Date of Publication



Reducing Food Insecurity Amongst Vermont Children

Purpose. In Vermont, one in five children suffers from hunger. Food insecure children are at risk for anemia, low bone density, increased hospitalizations, obesity and other chronic illness. Children living with food insecurity experience higher rates of depression, anxiety, behavioral dysregulation, cognitive delays, and even suicidal ideation. Clinical guidelines endorse screening during routine health maintenance visits. Cross-sectional studies demonstrate that only 15% of health care providers comply. The purpose of this project was to increase rates of food insecurity screening at a local private practice clinic, with the overall goal of reducing the number of food insecure children living in Vermont.

Methods. A pilot quality improvement project using the “Plan, Do, Study, Act (PDSA)” format was implemented at a local, private, family practice medical home. Kurt Lewin’s “Planned Change Theory” was used as a theoretical framework. Posters placed in the waiting room and exam rooms, advertised the screening with the intent of normalizing the screening for caregivers. A screening process was established using the electronic health record (EHR). Hager’s 2-point screening instrument was built into the clinic’s EHR as a screening tool. Food insecurity screening was added to the health maintenance alerts within all pediatric records, so that providers would be alerted to children not yet screened.
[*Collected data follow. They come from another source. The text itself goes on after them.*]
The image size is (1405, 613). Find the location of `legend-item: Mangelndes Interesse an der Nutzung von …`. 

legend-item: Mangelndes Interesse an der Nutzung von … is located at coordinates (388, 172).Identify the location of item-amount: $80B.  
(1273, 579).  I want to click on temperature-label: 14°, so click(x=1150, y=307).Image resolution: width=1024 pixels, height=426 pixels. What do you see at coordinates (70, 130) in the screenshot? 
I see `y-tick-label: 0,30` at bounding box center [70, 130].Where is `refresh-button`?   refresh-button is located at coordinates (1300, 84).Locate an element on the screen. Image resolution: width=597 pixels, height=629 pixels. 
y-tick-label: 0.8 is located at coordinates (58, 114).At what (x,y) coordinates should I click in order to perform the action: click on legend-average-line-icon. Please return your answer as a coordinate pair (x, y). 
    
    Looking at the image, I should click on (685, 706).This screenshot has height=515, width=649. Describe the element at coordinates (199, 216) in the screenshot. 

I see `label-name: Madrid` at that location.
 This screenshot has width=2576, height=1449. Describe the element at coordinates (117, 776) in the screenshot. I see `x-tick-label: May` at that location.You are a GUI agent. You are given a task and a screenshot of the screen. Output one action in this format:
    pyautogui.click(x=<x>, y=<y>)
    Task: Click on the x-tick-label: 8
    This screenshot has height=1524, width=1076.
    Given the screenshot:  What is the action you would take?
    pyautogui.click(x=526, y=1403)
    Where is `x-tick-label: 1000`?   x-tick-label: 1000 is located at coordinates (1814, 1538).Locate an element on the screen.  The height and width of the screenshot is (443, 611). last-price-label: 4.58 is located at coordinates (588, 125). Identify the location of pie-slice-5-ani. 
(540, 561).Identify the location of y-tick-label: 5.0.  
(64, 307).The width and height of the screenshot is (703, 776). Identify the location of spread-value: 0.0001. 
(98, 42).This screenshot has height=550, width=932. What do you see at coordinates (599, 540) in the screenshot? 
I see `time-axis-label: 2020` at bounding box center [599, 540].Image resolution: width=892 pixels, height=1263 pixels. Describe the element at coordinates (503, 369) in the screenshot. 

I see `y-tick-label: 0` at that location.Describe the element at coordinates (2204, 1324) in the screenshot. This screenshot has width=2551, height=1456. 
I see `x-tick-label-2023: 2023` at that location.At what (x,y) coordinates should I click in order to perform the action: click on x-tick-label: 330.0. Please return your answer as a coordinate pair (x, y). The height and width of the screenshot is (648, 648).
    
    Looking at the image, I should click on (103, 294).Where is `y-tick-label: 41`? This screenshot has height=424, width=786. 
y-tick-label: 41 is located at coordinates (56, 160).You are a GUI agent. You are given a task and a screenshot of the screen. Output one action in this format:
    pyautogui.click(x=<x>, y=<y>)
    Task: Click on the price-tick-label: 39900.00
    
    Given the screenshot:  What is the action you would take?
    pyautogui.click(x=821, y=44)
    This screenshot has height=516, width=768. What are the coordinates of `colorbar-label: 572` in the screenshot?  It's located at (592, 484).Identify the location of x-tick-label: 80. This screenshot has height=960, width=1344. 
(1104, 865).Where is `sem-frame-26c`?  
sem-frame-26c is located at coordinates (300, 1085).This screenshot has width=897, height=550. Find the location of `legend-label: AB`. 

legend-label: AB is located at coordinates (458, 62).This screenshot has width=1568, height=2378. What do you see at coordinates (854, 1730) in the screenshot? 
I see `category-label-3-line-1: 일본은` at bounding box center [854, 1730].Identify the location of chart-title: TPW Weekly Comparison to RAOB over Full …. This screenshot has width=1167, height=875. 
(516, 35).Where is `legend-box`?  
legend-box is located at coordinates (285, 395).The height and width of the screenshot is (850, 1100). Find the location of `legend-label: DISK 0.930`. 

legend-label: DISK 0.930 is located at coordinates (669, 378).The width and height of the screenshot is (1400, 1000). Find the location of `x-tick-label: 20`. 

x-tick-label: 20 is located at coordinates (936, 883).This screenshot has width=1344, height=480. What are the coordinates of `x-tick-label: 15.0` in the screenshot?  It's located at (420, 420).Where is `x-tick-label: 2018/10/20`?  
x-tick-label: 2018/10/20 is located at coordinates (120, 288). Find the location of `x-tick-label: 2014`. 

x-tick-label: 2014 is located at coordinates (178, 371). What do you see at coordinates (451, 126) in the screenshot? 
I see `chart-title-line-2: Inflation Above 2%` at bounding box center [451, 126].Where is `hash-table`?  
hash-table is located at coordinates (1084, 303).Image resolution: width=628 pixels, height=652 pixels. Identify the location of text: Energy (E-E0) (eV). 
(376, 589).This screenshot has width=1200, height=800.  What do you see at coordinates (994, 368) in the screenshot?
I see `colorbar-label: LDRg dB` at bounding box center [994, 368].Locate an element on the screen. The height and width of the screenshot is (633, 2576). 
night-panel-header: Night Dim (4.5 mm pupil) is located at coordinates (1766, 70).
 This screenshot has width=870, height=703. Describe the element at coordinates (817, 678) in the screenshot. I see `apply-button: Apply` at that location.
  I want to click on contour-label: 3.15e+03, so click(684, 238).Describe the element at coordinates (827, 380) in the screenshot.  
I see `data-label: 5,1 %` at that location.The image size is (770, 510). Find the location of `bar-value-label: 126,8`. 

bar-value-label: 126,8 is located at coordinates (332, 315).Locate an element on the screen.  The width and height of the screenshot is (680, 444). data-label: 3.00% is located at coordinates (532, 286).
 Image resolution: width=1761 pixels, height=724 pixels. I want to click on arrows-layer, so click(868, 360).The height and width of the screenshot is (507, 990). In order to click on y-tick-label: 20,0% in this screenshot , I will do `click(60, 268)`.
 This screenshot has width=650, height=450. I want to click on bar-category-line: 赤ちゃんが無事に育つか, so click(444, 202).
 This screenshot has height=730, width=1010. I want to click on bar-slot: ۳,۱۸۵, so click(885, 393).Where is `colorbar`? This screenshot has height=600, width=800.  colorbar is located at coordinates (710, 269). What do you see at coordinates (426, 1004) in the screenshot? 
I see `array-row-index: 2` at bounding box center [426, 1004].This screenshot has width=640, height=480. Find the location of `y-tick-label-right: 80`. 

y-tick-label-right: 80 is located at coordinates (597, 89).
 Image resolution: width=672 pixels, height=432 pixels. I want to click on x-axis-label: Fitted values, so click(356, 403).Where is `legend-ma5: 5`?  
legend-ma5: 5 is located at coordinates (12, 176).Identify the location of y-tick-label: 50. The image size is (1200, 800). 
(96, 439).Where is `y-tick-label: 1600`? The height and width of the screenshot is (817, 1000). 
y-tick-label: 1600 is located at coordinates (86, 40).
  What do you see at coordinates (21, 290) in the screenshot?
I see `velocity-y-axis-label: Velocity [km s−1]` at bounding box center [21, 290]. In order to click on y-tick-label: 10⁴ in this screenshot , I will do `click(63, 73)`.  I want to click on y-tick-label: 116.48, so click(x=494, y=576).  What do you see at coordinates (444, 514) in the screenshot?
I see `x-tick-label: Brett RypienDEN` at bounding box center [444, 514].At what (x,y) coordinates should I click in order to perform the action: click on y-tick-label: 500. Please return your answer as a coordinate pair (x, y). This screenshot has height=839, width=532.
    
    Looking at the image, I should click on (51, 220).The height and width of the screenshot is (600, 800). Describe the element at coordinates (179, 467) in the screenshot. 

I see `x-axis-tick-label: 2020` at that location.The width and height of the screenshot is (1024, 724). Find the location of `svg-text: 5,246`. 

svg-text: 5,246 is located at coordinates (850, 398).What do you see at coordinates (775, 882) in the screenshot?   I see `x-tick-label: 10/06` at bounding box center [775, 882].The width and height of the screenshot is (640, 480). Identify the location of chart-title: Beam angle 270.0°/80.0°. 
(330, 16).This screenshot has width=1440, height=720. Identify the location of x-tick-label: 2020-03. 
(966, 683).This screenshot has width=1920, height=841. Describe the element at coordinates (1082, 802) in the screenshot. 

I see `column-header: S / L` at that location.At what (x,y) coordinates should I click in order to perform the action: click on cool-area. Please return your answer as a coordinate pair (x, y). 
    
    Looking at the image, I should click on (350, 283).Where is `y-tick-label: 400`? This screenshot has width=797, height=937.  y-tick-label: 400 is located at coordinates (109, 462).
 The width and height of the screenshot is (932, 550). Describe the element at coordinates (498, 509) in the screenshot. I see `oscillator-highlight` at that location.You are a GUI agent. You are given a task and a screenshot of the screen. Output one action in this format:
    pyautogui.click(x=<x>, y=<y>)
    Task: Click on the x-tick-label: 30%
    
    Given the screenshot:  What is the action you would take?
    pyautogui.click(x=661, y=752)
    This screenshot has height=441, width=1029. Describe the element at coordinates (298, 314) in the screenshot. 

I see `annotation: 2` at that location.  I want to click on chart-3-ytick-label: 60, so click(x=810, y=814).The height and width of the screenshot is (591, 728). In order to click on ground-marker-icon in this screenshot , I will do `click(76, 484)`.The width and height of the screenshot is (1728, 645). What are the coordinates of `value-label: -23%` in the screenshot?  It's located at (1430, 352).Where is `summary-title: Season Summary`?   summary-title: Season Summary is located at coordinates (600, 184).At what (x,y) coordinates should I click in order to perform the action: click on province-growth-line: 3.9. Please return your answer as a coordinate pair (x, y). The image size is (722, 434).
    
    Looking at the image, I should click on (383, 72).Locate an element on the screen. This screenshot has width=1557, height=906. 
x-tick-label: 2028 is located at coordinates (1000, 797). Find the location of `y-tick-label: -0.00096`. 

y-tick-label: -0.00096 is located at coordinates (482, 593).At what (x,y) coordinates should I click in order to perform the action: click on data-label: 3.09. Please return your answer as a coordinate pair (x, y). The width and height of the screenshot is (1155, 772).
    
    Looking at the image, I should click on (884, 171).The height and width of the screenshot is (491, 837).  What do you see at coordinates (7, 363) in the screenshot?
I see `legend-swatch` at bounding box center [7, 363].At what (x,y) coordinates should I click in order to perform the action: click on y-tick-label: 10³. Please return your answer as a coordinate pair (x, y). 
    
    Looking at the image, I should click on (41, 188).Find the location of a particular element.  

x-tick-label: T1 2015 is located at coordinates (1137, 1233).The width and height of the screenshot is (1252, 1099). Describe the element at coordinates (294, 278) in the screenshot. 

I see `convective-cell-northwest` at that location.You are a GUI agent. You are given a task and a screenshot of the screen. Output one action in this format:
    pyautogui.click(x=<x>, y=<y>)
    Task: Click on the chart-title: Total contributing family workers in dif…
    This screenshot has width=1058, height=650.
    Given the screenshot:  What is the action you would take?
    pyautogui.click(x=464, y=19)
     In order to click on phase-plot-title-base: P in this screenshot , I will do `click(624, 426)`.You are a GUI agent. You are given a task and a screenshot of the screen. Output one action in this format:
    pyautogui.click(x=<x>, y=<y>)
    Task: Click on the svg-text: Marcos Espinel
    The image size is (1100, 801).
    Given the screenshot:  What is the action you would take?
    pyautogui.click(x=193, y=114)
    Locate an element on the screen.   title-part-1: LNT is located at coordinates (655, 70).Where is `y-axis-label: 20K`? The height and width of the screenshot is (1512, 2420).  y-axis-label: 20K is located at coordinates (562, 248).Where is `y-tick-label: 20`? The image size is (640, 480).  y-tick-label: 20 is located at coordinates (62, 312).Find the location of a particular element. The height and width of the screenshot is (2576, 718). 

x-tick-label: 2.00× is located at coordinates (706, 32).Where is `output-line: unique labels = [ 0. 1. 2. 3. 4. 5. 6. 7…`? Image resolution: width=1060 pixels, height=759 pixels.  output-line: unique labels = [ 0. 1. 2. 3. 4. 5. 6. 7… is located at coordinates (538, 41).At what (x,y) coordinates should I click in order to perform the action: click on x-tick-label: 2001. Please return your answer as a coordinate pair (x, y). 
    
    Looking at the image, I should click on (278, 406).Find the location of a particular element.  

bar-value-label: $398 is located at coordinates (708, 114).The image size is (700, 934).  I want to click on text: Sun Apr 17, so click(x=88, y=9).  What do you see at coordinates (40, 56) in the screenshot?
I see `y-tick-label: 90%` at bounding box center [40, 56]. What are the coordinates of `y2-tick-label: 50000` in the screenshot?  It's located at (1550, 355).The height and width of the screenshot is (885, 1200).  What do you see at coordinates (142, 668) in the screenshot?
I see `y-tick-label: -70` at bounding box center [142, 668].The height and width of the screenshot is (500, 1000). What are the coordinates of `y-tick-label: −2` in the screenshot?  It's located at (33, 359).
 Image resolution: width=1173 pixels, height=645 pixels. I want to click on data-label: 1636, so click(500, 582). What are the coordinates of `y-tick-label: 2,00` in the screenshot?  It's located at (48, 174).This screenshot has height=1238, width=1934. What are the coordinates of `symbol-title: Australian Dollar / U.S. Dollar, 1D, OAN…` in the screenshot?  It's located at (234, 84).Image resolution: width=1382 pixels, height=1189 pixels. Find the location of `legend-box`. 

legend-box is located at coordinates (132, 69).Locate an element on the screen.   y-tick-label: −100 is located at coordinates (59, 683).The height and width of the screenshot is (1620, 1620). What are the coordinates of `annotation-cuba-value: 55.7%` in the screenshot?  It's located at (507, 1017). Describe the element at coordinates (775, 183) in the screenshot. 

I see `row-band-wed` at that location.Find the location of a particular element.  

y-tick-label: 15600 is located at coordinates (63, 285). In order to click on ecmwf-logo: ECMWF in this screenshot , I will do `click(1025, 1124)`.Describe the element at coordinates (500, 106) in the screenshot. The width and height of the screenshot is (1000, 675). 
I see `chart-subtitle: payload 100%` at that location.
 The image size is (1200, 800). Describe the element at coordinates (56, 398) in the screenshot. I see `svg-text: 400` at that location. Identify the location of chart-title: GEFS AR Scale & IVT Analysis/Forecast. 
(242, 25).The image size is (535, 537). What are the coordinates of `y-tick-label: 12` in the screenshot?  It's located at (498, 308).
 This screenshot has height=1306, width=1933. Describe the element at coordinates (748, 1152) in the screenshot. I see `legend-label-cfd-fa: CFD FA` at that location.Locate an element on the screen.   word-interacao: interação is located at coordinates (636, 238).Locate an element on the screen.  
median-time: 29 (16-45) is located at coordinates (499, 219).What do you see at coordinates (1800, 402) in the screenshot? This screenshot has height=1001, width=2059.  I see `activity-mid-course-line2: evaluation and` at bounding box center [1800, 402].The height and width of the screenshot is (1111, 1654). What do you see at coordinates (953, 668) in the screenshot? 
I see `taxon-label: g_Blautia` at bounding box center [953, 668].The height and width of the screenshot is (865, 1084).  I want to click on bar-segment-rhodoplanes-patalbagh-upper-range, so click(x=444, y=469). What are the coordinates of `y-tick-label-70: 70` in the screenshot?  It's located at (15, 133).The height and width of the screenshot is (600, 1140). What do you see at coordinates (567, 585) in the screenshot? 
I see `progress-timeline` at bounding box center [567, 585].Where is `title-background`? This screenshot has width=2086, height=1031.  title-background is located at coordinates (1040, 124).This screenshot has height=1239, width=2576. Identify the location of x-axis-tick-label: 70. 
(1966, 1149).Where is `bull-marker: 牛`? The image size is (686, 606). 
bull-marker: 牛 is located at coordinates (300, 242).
A referral and patient education tool was built into the EHR so that providers could facilitate fast, appropriate referrals to families with a positive screen. An in-service was held to introduce the purpose and methods of the project to all stakeholders at the clinic. As part of this in-service, providers were instructed on which E&M codes and CPT codes to use in order to accurately document screening, diagnosis and referral. The project started the week following the in-service. After 30 days, the EHR was queried in order to determine how many children presented for routine health supervision visits, how many children were screened and how many positive screens were found. ICD 10 codes z65.9 (problem related to unspecified psychosocial circumstance) and z59.4 (lack of adequate food and safe drinking water) were used. The CPT code 96160 (implementation and interpretation of health risk screening instrument) was also queried. Results were documented in a PDSA format and reported to stakeholders in both PDSA and scorecard format. E-mail reminder was sent to all stakeholders, reminding them to continue screening at health supervision visits.

Results. Twenty-six children presented for routine health supervision visits, 8 were screened. Zero were identified as having food insecurity. Screening rates increased from zero to thirty percent.

Conclusion. Pilot data suggests that a quality improvement project using planned change theory and the EHR, can increase rates of food insecurity screening in a medical home setting.

Keywords. Food insecurity, children, quality improvement project, health supervision visits, “PDSA”.